Changement de décor...

Mendoza-Santiago-San Antonio-Lago Rapel-Pichilemu-Bucalemu-Boyerucca-Llico-Douao-Constitution.
Depuis la fenêtre la nuit tombe lentement sur Santiago. Les lumières s´allument une à une et la Plaza d’Italia qui s’agite bruyamment semble ne pas se rendre compte que la journée s’achève... Sous mes yeux, cette même agitation, ces bus fous qui passent sur le boulevard à des allures impressionnantes, ces bruits de klaxons, ces piétons qui courent pour éviter ces quatre voitures qui déboulent de front.... Et pourtant, je me sens bien ici.
Santiago, fin du voyage pour les avions de l’Aéropostale il y a encore quelques dizaines d’années... et je me prends à rêver de Mermoz, atterrissant à quelques kilomètres d’ici, le visage gelé par une rude traversée des Andes..., des gars qui déchargent les sacs de courrier, St Exupery, caressant la carlingue de son Latécoère avant de repartir pour Buenos Aires, Natal, Recife, St Louis et enfin Toulouse... En cherchant bien, je me demande si ces lectures ne sont pas les premières qui m’ont appelée ici... Santiago!
Mais je m’égare et la serveuse qui m’apporte mes empanadas se charge de me tirer de ma rêverie.

# # # # # # #

### Consignes
Rédigez la suite du récit de voyage au Chili en reprenant juste après sa dernière phrase.

### Section des données

# # # # # # #

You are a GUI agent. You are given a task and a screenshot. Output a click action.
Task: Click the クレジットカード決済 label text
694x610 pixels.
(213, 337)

# # # # # # #

### Réponse attendue
Pour la énième fois depuis le début de mon voyage, je sors la carte de la poche droite de mon pantalon et l’étale sur la table à la recherche d’un point de chute pour commencer la descente vers le sud. Ceux avec qui j’en ai parlé savent à quel point cette descente vers la Terre de Feu m’a fait rêver et a nourri mon imagination pendant toutes ces années.
C’est à San Antonio que je saute du bus, saisi mon sac et me mets en route. Mais quel choc! Une bonne brise marine me claque le visage comme un vieux copain me taperait sur l’épaule pour m’inviter à marcher un peu. L’air est vif et frais, le ciel rempli de ces cumulus de beau temps et, au delà des bassins du port et des brises lames, l’horizon dégagé me laisse apprécier la courbure de la terre. Le port s’agite et j’adore cette ambiance ; des grues s’affairent pour décharger des tonnes de sable du Giant of the Sea, l’Atlantic Morning qui fait relâche ici se charge lui de je ne sais quoi, mais voila deux remorqueurs qui sortent du port à vive allure, un porte-contenaires est à l’approche...
De l’autre côté du bassin, les mouettes s’agitent et on discute ferme sur les prix de la dernière pêche. Les marins fourbus, charrient des caisses multicolores pendant que deux vieux fument leurs pipes en devisant… Qu’il est bon cet air frais du large, je sors ma polaire de mon sac avec plaisir et me trouve un coin pour grignoter mon pic nique en contemplant cette joyeuse agitation…
C’est donc ici que commence ma longue route vers le sud et tout ces noms qui résonne dans ma tête comme autant d’appel au voyage… Puerto Montt, Castro, Chiloé, Le Golfes de Peñas, Le Canal de Messier, Punta Arenas, le Detroit de Magellan...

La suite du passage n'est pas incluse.